AI-Driven Renal Care Management – Teaching Hospital Peradeniya
Team
- E/19/095, E.M.L.K. Edirisinghe, email
- E/19/170, K.N.N. Jayawardhana, email
- E/19/306, M.M.P.N. Rajakaruna, email
Supervisor
- Dr. Upul Jayasinghe
Table of Contents
- Abstract
- Problem Statement
- Objectives
- System Design
- Methodology
- Technologies Used
- Ethics and Privacy
- Results and Analysis
- Documents
- Conclusion
- Publications
- Links
Abstract
Chronic Kidney Disease (CKD) is a growing burden in Sri Lanka. This project aims to develop an AI-powered expert system to assist in the management of hemodialysis patients at the Teaching Hospital Peradeniya. The system provides real-time monitoring, predictive analytics, and clinical decision support. By digitizing medical records and integrating advanced AI tools, it aims to improve patient outcomes, reduce complications, and enhance treatment personalization.
Figure 1.1: CKD prevalence rates in Sri Lanka (2009–2016). Source
Problem Statement
Traditional dialysis monitoring is manual, reactive, and prone to delays in detecting complications. With limited medical infrastructure in Sri Lanka, the need for scalable, intelligent systems is high.
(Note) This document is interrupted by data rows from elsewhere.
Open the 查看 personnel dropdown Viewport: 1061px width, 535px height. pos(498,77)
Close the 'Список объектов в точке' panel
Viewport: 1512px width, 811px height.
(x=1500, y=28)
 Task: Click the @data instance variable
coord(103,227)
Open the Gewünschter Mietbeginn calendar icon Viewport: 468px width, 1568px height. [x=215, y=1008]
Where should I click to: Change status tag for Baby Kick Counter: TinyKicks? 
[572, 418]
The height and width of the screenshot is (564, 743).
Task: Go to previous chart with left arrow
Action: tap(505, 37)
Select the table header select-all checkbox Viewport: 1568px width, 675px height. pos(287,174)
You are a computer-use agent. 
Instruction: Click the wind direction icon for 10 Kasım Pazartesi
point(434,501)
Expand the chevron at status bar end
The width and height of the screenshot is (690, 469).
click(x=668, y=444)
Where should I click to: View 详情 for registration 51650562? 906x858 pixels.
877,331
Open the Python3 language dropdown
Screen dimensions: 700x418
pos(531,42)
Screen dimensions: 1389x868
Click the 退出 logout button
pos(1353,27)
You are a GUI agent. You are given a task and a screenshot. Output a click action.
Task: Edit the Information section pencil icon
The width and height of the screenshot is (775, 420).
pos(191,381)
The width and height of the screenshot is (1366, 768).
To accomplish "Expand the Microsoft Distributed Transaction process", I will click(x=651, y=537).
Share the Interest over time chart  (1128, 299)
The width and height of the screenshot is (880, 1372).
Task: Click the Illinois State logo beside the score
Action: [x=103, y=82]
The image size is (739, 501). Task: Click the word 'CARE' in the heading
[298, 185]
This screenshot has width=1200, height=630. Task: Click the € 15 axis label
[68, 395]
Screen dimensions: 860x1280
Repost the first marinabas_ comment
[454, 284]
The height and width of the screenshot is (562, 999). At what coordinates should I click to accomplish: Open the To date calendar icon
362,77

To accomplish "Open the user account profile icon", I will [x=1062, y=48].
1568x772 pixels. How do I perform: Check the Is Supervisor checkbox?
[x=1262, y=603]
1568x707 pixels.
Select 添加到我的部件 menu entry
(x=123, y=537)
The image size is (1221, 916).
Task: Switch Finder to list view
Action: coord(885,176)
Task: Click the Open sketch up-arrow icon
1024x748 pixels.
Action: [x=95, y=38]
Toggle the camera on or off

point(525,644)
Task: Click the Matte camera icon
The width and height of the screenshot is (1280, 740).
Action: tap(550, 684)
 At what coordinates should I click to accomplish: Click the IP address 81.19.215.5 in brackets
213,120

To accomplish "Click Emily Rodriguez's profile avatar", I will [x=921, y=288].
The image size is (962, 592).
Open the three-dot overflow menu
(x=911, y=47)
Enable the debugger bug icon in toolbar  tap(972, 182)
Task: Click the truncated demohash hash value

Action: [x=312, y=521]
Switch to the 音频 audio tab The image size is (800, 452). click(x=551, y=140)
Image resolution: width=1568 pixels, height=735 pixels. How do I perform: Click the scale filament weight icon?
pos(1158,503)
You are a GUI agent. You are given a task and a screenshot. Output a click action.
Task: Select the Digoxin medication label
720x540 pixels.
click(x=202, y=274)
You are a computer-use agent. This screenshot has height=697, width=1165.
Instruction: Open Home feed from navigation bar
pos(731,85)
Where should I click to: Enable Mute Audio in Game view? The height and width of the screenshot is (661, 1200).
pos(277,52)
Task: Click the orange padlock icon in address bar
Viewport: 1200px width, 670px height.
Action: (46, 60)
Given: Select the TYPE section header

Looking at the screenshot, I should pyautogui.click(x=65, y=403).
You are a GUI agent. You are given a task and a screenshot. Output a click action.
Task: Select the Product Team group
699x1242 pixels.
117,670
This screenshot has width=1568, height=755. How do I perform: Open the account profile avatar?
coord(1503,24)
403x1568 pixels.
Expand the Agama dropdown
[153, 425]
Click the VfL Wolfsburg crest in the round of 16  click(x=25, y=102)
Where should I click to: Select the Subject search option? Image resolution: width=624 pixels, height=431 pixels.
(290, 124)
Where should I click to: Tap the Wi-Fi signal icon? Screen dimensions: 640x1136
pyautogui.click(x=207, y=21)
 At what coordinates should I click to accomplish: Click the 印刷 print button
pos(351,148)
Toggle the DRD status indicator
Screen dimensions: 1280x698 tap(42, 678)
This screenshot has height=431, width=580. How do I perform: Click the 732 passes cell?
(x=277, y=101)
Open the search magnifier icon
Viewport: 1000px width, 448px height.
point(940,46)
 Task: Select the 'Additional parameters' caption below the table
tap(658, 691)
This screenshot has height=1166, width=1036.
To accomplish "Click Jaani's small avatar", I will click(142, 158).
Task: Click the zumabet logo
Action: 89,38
This project introduces an AI-driven approach to enable proactive care, address model adaptability challenges, and improve clinical trust through explainable AI (XAI).
Objectives
General Objective
To develop and validate an AI expert system that enhances dialysis management through real-time monitoring and predictive support.
Specific Objectives
- Develop an ensemble ML model using Random Forest, XGBoost, and ANN.
- Identify essential clinical and demographic data for accurate predictions.
- Compare the AI system with traditional care models in terms of outcomes.
- Build an integrated expert system with a user-friendly clinical dashboard.
- Pilot the system at Teaching Hospital Peradeniya and gather clinical feedback.
System Design
🏗️ System Architecture
Figure: System architecture showing data pipelines, model inference, and interface components.
🎯 Use Case Diagram
Figure: Use case diagram highlighting interactions between clinicians, AI system, and patient records.
🧩 Workflow Diagram
Figure: Overall workflow of the AI-driven renal care system.
Methodology
Phase 1: Machine Learning Model
- Supervised learning with 80/20 train-validation split
- Algorithms: RF, XGBoost, SVM, ANN
- Metrics: ROC-AUC, Accuracy, Precision, F1 Score
Phase 2: AI Expert System
- Knowledge Base: Dialysis protocols and clinical history
- Inference Engine: Real-time monitoring with alerts
- UI: Clinician dashboard for data input and insights
Phase 3: Pilot Study
- Conducted at Teaching Hospital Peradeniya
- Staff training and usability evaluation
- Feedback loop for iterative improvement
Technologies Used
- Programming: Python
- ML Frameworks: TensorFlow, Scikit-learn, XGBoost, Keras
- Backend: FastAPI, Express.js
- Frontend: React.js
- Database: MySQL
- MLOps: CI/CD for real-time model deployment and monitoring
Ethics and Privacy
- Ethical clearance from Faculty of Medicine, University of Peradeniya
- Approvals from Ministry of Health and hospital administration
- Informed consent from all patients and staff
- Adherence to strict data privacy and security protocols
Results and Analysis
To be updated after pilot testing phase.
Documents
Conclusion
This AI-powered system seeks to transform renal care by enabling real-time, data-driven decisions. The solution supports clinicians, enhances patient safety, and provides a sustainable digital transformation for dialysis units.